The society’s resolution, passed by overwhelming voice vote after floor debate, also voiced opposition to “hate crimes” legislation.
The 2,500-member society is the world’s largest association of evangelical professors of theology. Its membership includes professors of Bible and theology from every evangelical denomination and every evangelical college and seminary in the United States as well as many members from Canada and Europe, all of whom must affirm as a prerequisite to membership that, “The Bible alone, and the Bible in its entirety, is the Word of God written, and therefore inerrant in the autographs.”
A record 1,296 registrants attended the three-day meeting.
Wayne Grudem, newly elected ETS president and professor and chairman of Trinity Evangelical Divinity School’s department of biblical and systematic theology, Deerfield, Ill., said the society “has only rarely adopted positions on questions of national concern in the past, but this situation transcends denominational and political differences among our members: The whole evangelical world, and the gospel itself, are under vicious attack from the national media in this matter.
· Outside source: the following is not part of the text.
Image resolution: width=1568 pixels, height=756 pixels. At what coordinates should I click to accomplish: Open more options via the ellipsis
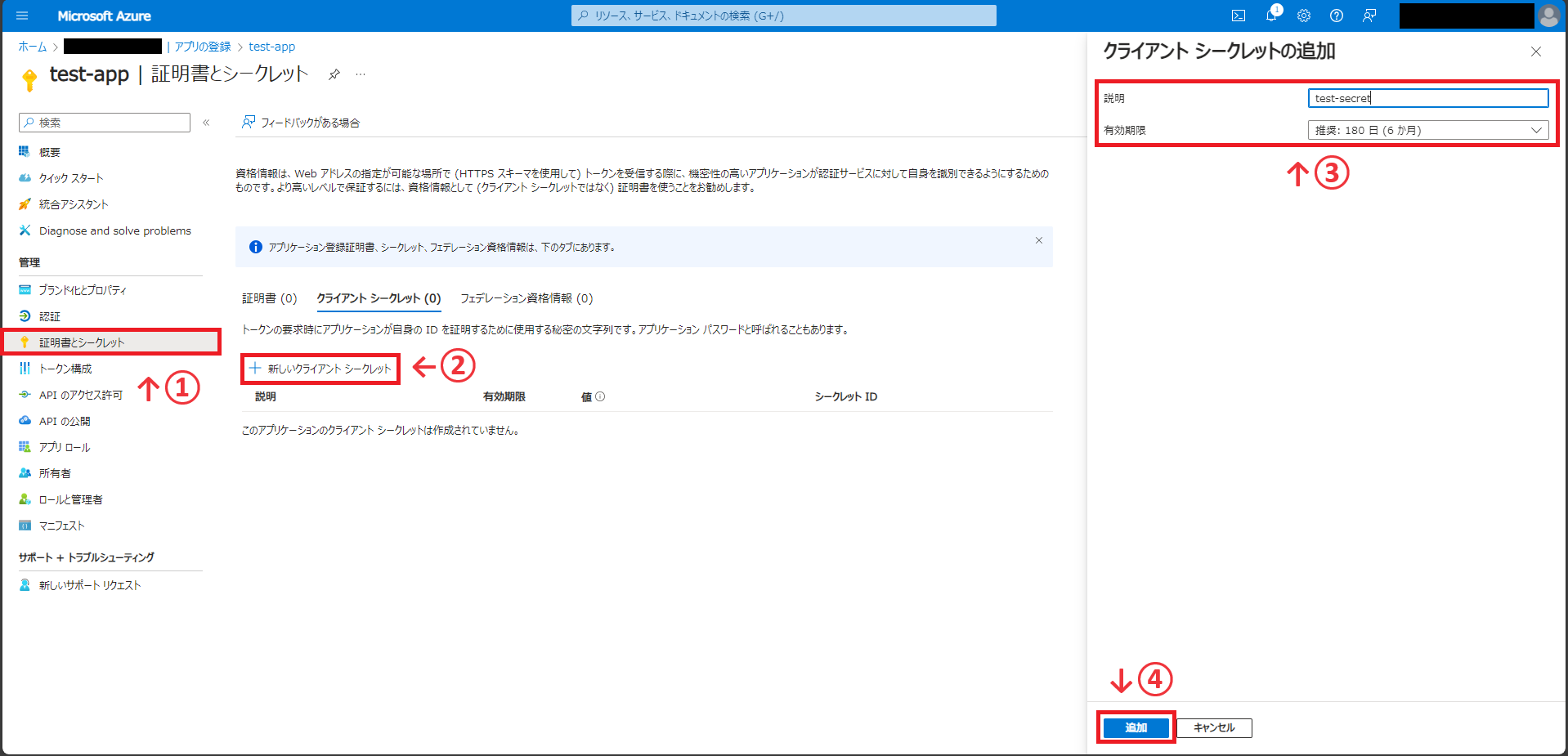point(360,74)
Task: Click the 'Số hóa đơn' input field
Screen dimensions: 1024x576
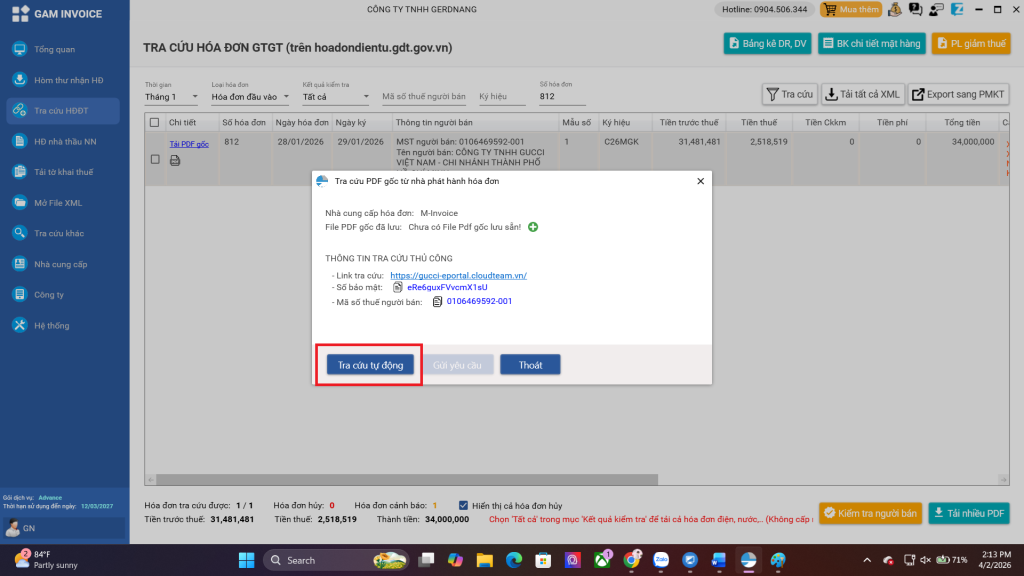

I was convinced it would be wrong to remain silent, since we are by far the largest organization of academic leaders in the evangelical world.”
The resolution begins by noting “the heinous beating death of Matthew Shepard,” a homosexual student in Laramie, Wyo., earlier this year.
The ETS noted: “… advocates for the social normalization of homosexual behavior have laid the blame for hate crimes on the moral witness of the Church and God’s gracious offer of forgiveness to repentant sinners … .”
Consequently, “some in the national media” have “accepted and perpetuated homosexual attacks on the moral witness of the Church without any factual basis and have thereby failed in the fundamental journalistic responsibility to report truth and not false accusation … .”
The society challenged “using the rhetoric of hate to prejudice the power of civil government against the open and complete proclamation of moral standards revealed in God’s Holy Word — including both God’s love for sinners as well as his judgment of sin.”
Concerning Scripture, the society stated, “… we affirm that Scripture clearly teaches that homosexual conduct is always an abomination in the sight of God for all human beings, both men and women, in all circumstances, without exception, (Lev. 18:22; 20:13; Rom. 1:26-27; 1 Cor. 6:9) … .”
At the same time, the ETS said, “we affirm as biblical and do ourselves agree with the position that Christian moral opposition to homosexual behavior is not and can never be license for anyone to engage in any form of slander, harassment or violence against one with whom we disagree.”
Addressing the media, the society urged that it “refrain from and repudiate unsubstantiated, untruthful, and hateful accusations against evangelical Christians and to report truthfully concerning the Church’s true message of the good news that God offers forgiveness for sins through faith in Jesus Christ.”
Concerning hate crimes legislation, the society noted Scripture’s words that “man looks on the outward appearance” and only “God looks on the heart,” and it argued that “the idea of hate crime is about adding civil sanctions for something no human being can accurately or fairly discern in any other … .”
The murder of Shepard is “already subject to the most severe criminal sanctions,” the ETS said, and “we oppose any attempt by civil authority to judge the hearts of men and women for any purpose, much less for the purpose of creating a legal fiction that can only ensure unequal treatment for equally heinous criminal actions.”
Grudem said he hopes the ETS resolution will “give courage to the churches in all evangelical denominations to hold firm to the clear teaching of Scripture on moral right and wrong and on forgiveness and power to change through Jesus Christ.”